■ DIRECTIONS FOR THIS TASK ■
Whenever a line in the entries below contains "agent", copy that line.

======== GIVEN DATA ========

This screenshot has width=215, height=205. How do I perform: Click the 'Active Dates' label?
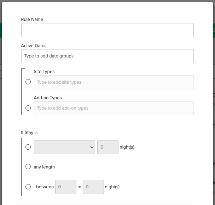point(34,46)
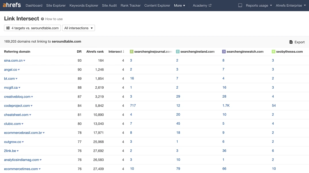Screen dimensions: 309x173
Task: Click green number 1 badge for searchenginejournal.com
Action: [x=132, y=52]
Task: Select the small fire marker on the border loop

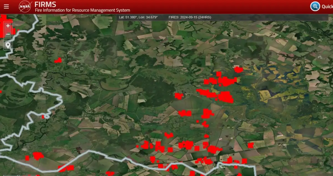Action: pos(43,117)
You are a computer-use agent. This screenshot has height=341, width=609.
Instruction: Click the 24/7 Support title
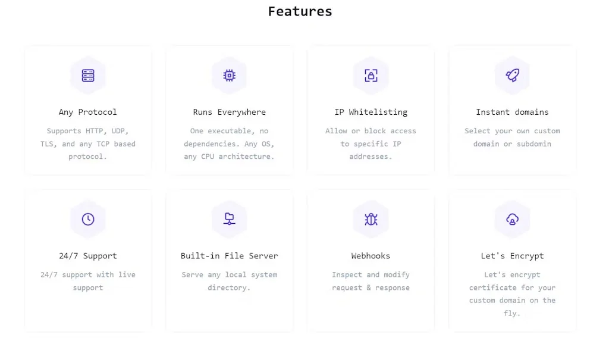(x=88, y=256)
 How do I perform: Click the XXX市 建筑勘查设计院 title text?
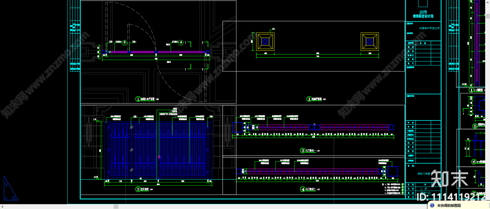(423, 14)
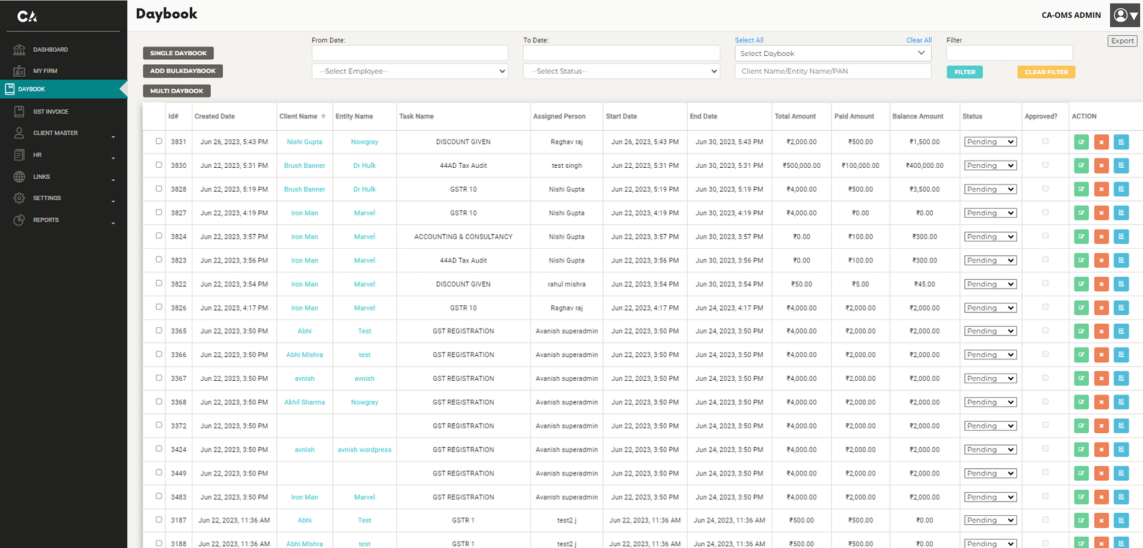Expand the Client Master sidebar menu
The image size is (1143, 548).
point(55,133)
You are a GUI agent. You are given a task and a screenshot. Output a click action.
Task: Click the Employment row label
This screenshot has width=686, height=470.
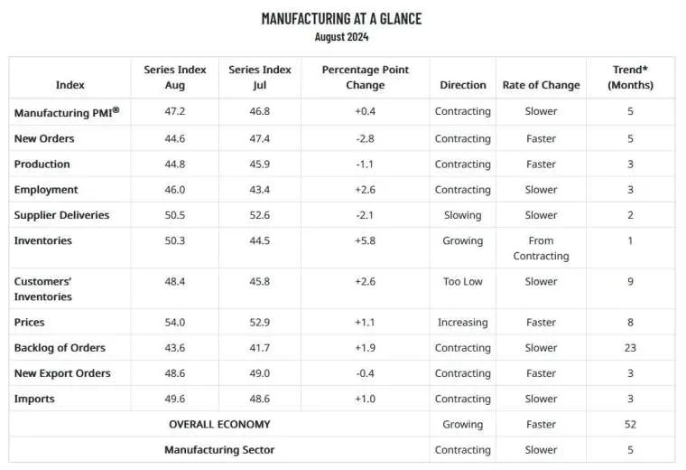point(46,190)
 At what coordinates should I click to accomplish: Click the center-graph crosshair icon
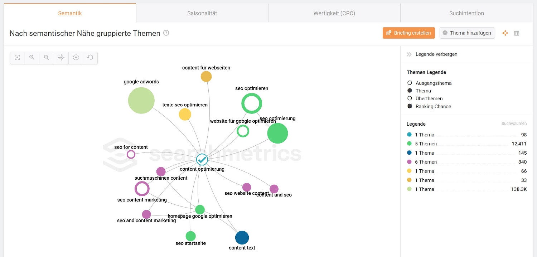click(61, 57)
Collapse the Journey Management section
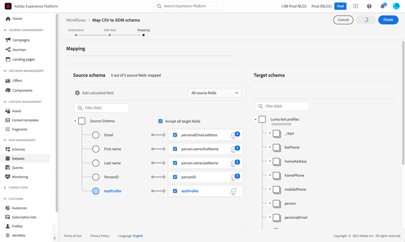Screen dimensions: 405x242 point(5,30)
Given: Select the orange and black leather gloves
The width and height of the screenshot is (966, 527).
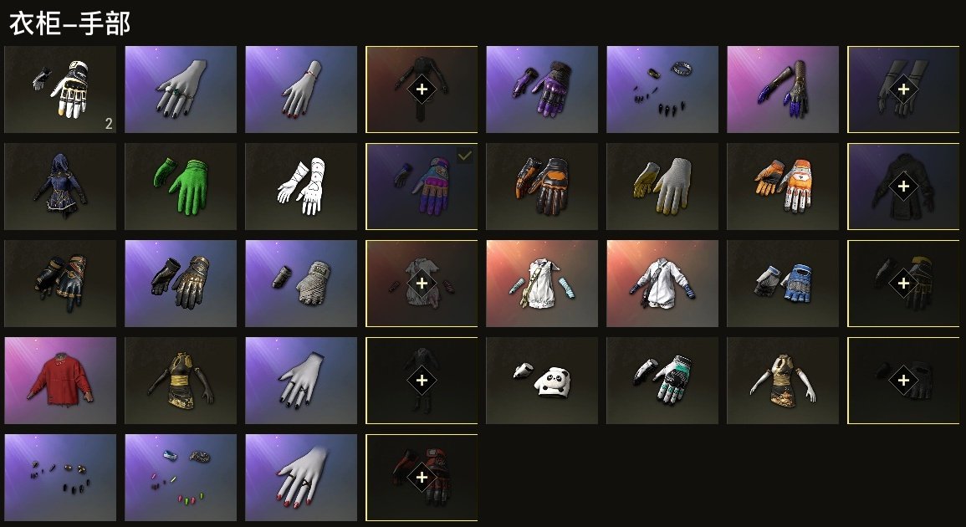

========

■ SOLUTION TO THE EXERCISE ■
You are a computer-use agent. This screenshot has height=341, width=609.
You are a GUI agent. You are given a task and a screenshot. Output a click action.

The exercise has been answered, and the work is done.